Warung Madura di Cisaat Jadi Sasaran Pemalakan Bersajam, Polisi Lakukan Penelusuran

Sukabumiupdate.com
Minggu 29 Mar 2026, 15:57 WIB
Warung Madura di Cisaat Jadi Sasaran Pemalakan Bersajam, Polisi Lakukan Penelusuran

Tangkapan layar video rekaman cctv aksi dugaan pemalakan penjaga Warung Madura di Cisaat Sukabumi. Kamis (26/3/2026). (Sumber: Istimewa)

SUKABUMIUPDATE.com – Aksi dugaan pengancaman dengan senjata tajam yang terjadi di sebuah Warung Madura di wilayah Desa Cibatu, Kecamatan Cisaat, Kabupaten Sukabumi, sempat menggegerkan warga setelah viral di media sosial. Menindaklanjuti hal tersebut, jajaran Polsek Cisaat bergerak cepat melakukan pengecekan ke lokasi kejadian.

Plt Kasi Humas Polres Sukabumi Kota, IPDA Ade Ruli, mengungkapkan bahwa pihaknya langsung merespons informasi yang beredar dengan menerjunkan personel ke tempat kejadian perkara (TKP) pada Jumat (27/3/2026) sekitar pukul 10.00 WIB.
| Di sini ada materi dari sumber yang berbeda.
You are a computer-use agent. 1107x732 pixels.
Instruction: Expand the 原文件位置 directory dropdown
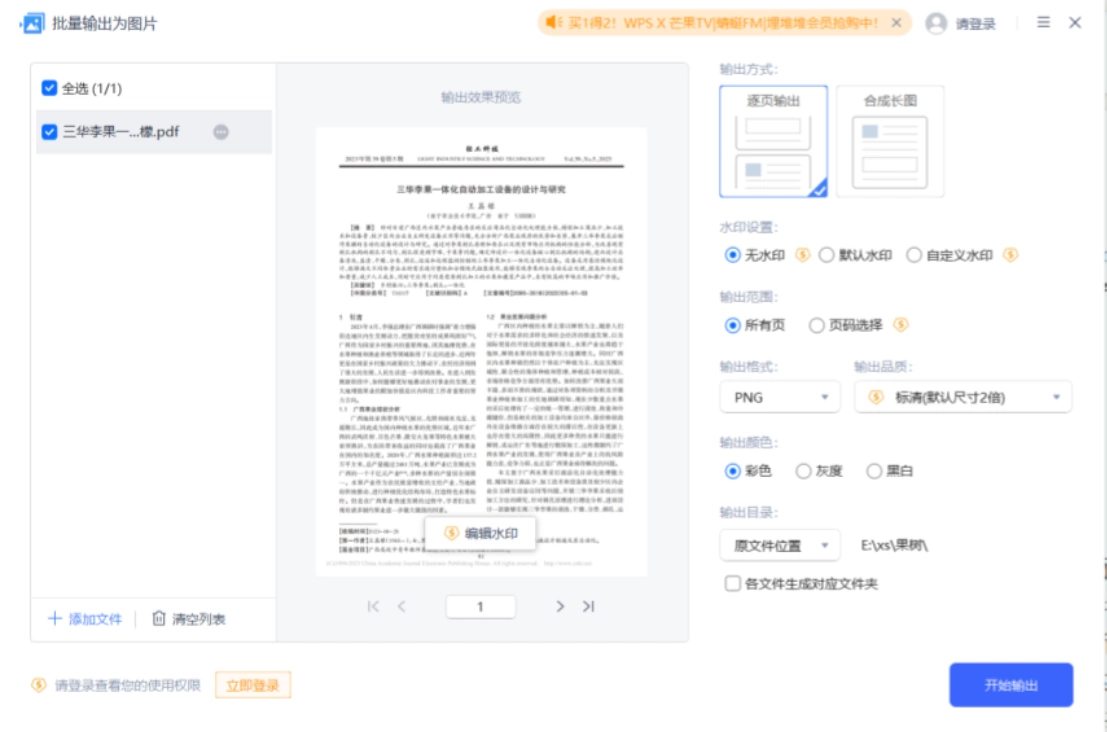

“Personel Polsek Cisaat bersama Kanit Reskrim telah melakukan cek TKP dan meminta keterangan dari korban terkait dugaan pengancaman tersebut,” ujarnya.

Korban berinisial DDW (24), warga asal Kabupaten Jember, Jawa Timur, mengaku mengalami kejadian mencekam tersebut pada Kamis (26/3/2026) dini hari sekitar pukul 02.00 WIB saat menjaga warung.

Baca Juga: Aksi Pemalakan Bersenjata di Warung Madura Gegerkan Cibatu–Cisaat, Pelaku Terekam CCTV

Dalam kondisi sepi dan minim aktivitas, korban didatangi oleh orang tak dikenal (OTK) yang diduga membawa senjata tajam. Dengan nada mengancam, pelaku meminta uang tunai sebesar Rp50 ribu serta dua bungkus rokok.

Situasi menegangkan pun tak terhindarkan. Dalam tekanan, korban berusaha tetap tenang dan hanya mampu memberikan uang sebesar Rp20 ribu serta satu batang rokok.

“Setelah menerima uang dan rokok dari korban, pelaku kemudian meninggalkan lokasi menuju arah Cibadak,” kata Ade.

Meski kejadian tersebut memicu kekhawatiran dan ramai diperbincangkan di media sosial, korban diketahui memilih tidak melanjutkan kasus ini ke proses hukum dengan tidak membuat laporan polisi.

Kendati demikian, kepolisian memastikan tetap melakukan langkah-langkah penanganan awal, mulai dari menerima informasi hingga melakukan pengecekan langsung di lapangan guna memastikan situasi tetap kondusif.

Peristiwa ini menjadi peringatan keras bagi para pelaku usaha, khususnya yang beroperasi hingga larut malam, untuk meningkatkan kewaspadaan. Polisi juga mengimbau masyarakat agar tidak bertindak sendiri dan tetap menyerahkan penanganan kasus kepada aparat berwenang demi menjaga keamanan bersama.